Hi, I have not posted on here for a while. I still get on and catch up with others, it has been a great place to gain support and reassure myself that I am not the only one.
I binge drank for years, occasionally exercising control, but frequently getting myself into a real mess. I didn't get to the point of daily drinking, but I had plenty of hangovers which lasted a week, plenty of blackouts and I had some serious baggage from things going wrong.
I know that underneath the drinking there were issues, and I have worked on them as best I could. The biggest problem, with hindsight, was an absolute lack of self esteem. The thing which has made me proud, and been the biggest building block in trying to change the way I am, has been getting out and socialising with others, and not drinking. I can actually enjoy it! I drive my wife or myself home at the end of it, and have had the buzz I get around people, without the booze.

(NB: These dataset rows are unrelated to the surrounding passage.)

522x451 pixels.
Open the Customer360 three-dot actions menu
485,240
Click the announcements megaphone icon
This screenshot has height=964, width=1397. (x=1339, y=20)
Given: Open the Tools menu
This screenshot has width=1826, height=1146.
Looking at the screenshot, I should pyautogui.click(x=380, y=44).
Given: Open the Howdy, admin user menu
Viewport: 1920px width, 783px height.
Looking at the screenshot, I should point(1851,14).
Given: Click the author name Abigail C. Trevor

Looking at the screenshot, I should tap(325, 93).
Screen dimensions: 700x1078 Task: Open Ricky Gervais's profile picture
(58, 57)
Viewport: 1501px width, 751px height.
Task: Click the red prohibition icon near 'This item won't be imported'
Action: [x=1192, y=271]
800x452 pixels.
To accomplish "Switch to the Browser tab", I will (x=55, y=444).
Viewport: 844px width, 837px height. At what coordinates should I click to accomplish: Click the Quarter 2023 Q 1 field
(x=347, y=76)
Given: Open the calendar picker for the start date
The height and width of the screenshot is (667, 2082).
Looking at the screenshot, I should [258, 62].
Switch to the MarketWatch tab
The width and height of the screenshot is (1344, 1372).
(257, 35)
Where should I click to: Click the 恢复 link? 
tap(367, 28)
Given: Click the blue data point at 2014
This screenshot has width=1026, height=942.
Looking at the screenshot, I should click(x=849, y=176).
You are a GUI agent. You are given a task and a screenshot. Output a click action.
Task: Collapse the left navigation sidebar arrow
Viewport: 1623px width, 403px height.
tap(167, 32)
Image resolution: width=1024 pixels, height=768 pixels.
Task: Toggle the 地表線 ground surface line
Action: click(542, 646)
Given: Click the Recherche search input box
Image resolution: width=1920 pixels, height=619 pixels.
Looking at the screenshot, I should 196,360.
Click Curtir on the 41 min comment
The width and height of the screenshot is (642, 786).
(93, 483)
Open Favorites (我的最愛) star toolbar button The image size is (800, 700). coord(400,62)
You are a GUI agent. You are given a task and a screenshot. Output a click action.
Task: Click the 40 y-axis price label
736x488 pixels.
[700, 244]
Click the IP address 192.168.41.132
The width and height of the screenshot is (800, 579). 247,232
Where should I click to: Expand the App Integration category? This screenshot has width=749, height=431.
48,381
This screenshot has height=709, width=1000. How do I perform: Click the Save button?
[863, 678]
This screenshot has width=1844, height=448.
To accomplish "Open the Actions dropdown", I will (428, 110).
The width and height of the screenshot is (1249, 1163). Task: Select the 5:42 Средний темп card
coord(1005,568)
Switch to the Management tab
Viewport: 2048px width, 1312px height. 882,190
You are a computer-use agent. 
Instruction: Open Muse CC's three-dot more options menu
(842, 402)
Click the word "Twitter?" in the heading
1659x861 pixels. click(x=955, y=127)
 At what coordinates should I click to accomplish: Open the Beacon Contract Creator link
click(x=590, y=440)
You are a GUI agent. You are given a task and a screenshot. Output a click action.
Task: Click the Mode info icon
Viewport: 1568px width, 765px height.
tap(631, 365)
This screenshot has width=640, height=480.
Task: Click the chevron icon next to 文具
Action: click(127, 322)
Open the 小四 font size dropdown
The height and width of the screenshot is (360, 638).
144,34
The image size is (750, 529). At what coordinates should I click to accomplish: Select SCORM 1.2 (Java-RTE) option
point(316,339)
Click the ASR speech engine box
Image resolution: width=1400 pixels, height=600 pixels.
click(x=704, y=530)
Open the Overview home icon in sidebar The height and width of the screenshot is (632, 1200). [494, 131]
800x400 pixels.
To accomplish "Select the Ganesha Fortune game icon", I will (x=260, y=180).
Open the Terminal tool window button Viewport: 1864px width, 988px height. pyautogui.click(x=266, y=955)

I still fancy a glass of wine now and then, but the cravings have diminished pretty much. I have to be careful, I suspect my weakness may be wine with a meal....."just one" I occasionally tell myself.
I knew I had an issue with alcohol 20 years ago, and I just kept in the cycle. More intense binges, worse hangovers, lowering self esteem.
I see folk on here struggling to get out of the cycle, it can be done. If it helps, my tip would be get a therapist, or do some work on what lies beneath the drinking. Shyness? Childhood issues? They need sorting.
I am still putting effort into not drinking, I see folk on here who struggle and fall off and then get back on, and doubt themselves. You can do it!